-- Record extracts follows --
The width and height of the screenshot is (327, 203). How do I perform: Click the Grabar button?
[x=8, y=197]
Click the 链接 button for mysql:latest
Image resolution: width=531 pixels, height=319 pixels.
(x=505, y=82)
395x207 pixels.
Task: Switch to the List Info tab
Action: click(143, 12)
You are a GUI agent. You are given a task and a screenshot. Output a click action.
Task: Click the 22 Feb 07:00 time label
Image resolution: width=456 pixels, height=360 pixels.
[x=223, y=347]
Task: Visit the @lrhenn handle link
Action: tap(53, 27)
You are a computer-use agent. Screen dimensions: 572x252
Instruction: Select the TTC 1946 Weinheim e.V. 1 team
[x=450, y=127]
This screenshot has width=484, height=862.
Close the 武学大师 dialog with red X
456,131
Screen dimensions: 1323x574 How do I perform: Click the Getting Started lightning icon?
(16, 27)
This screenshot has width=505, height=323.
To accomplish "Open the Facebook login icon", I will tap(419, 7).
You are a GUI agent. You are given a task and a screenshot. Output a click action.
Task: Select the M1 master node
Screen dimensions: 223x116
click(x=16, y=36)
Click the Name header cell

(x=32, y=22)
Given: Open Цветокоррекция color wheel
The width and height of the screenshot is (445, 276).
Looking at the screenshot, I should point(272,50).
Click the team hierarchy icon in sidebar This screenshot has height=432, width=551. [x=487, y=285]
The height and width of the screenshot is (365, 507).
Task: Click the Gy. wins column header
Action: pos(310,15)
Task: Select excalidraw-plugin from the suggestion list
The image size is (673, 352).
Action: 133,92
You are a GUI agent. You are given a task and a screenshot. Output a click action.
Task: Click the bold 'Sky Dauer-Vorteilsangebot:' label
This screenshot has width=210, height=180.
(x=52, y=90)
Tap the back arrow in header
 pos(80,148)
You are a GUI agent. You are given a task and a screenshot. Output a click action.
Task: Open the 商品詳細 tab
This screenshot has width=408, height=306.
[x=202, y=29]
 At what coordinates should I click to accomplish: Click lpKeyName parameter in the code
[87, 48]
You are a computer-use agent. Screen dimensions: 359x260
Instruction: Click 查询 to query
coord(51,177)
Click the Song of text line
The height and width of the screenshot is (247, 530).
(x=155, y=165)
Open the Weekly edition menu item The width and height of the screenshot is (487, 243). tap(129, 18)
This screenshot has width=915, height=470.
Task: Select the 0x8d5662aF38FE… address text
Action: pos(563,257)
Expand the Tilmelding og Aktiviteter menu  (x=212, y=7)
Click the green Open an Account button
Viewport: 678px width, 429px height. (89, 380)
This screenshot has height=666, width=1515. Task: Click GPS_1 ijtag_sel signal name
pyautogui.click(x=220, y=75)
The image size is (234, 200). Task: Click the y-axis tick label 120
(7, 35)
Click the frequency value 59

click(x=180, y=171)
-- Record extracts concluded --
**Work task:** Note every line of the entries in which "computer" appears, and copy it down.

**Answer to the problem:**
You are a computer-use agent. Screen dimensions: 572x252
You are a computer-use agent. Screen dimensions: 359x260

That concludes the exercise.